Rapid diagnosis of tuberculous meningitis by a dot immunobinding assay To detect mycobacterial antigen in cerebrospinal fluid specimens

Abstract

In the present prospective study, a dot immunobinding assay (Dot-Iba) was standardized to measure the circulating mycobacterial antigen in cerebrospinal fluid (CSF) specimens for the laboratory diagnosis of tuberculous meningitis (TBM). Immunoglobulin G antibody specific for Mycobacterium tuberculosis in a CSF specimen from a patient with culture-proven TBM was isolated and was coupled with activated cyanogen bromide-Sepharose 4B. By immunosorbent affinity chromatography, a 14-kDa antigen was isolated from the culture filtrate of M. tuberculosis. Antibody to the 14-kDa mycobacterial antigen was raised in rabbits. The Dot-Iba in this study gave no false-positive results with CSF specimens from patients with nontuberculous neurological diseases.
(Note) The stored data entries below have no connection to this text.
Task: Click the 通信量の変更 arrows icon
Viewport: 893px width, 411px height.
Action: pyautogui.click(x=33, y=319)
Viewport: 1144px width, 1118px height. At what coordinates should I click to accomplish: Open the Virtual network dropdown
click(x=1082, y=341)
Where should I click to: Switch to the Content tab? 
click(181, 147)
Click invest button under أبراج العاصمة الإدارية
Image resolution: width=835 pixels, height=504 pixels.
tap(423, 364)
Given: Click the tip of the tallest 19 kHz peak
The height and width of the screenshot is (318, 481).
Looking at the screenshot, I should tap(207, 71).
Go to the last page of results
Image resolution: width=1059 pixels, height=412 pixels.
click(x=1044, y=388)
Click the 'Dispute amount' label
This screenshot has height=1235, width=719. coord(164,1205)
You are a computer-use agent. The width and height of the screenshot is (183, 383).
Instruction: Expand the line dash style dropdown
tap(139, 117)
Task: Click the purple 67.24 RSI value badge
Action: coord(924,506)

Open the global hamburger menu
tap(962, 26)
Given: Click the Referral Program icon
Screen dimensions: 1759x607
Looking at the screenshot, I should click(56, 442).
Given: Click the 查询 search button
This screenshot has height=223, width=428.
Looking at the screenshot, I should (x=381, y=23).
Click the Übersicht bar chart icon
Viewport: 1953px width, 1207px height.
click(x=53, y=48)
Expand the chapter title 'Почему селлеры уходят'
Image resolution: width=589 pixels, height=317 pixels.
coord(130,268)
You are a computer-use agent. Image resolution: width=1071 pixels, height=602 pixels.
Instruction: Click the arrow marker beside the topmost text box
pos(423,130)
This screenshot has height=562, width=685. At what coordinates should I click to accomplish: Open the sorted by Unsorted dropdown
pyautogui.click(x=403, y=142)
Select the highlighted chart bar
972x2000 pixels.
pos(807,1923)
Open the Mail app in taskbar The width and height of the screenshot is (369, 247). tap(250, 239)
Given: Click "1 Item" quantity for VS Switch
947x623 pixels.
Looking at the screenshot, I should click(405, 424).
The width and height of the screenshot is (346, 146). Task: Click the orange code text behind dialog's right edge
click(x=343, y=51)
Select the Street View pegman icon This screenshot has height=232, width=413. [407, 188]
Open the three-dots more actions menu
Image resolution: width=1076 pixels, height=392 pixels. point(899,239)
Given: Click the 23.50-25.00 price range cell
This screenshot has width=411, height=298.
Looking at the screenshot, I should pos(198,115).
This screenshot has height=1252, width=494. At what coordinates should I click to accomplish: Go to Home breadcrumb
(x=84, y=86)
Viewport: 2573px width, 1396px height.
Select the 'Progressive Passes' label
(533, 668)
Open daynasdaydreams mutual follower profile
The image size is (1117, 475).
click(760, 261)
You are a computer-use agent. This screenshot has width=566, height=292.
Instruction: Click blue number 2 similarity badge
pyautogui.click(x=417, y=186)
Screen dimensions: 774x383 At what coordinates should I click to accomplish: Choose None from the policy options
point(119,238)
The assay gave positive results for all five patients with culture-proven TBM. The Dot-Iba described in the present report is simple, rapid, sensitive, specific, and, more importantly, suitable for routine application in laboratories in developing countries.

FIG. 1

SDS-polyacrylamide gel showing molecular mass standard (lane A), culture filtrate antigen (lane B), 14-kDa antigen isolated from culture filtrate antigen by specific IgG to M. tuberculosis (lane C), and control CSF IgG with no binding to 14-kDa antigen (lane D).

FIG. 2

Dot-Iba showing positive and negative reactions.